**TRY IT**
From the records below, please return each line that holds the word "sidebar".

**RECORDS**
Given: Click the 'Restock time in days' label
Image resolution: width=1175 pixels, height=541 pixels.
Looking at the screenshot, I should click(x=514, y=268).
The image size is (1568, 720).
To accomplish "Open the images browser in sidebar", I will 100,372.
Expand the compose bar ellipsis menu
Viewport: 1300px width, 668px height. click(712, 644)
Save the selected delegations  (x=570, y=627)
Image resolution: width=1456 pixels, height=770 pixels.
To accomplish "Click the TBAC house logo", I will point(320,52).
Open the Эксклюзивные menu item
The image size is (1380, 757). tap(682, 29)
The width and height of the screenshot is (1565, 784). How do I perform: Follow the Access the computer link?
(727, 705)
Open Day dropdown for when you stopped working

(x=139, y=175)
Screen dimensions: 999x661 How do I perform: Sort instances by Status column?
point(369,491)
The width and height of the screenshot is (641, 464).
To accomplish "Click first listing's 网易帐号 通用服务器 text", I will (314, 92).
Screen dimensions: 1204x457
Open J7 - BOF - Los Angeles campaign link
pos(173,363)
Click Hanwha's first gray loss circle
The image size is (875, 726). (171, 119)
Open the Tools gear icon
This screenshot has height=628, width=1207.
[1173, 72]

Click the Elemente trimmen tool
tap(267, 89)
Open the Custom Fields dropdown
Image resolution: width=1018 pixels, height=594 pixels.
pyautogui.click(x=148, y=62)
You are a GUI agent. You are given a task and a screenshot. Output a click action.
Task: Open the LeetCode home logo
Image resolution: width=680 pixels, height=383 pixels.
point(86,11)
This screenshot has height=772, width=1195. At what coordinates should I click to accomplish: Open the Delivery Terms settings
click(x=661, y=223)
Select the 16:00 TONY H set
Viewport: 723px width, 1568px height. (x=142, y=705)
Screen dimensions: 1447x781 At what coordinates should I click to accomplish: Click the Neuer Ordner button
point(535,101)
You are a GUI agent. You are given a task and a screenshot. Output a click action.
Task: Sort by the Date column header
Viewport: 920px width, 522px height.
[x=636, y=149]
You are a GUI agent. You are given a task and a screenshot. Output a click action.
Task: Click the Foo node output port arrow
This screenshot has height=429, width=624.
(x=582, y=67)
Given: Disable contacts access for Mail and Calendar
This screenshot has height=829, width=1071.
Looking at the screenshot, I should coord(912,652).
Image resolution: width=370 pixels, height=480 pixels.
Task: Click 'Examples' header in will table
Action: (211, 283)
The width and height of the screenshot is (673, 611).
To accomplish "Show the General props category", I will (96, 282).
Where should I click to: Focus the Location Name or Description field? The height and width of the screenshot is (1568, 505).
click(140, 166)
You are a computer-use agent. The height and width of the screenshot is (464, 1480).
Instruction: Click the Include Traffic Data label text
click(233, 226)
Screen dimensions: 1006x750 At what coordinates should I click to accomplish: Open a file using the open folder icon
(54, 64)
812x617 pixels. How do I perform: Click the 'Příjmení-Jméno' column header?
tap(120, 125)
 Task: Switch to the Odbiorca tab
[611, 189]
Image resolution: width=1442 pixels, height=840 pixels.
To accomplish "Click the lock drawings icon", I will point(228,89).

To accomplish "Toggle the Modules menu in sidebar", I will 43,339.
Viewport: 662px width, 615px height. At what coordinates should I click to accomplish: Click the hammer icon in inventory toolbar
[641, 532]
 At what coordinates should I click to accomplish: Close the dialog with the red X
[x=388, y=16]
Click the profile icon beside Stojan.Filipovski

**YOUR RESPONSE**
To accomplish "Open the images browser in sidebar", I will 100,372.
To accomplish "Toggle the Modules menu in sidebar", I will 43,339.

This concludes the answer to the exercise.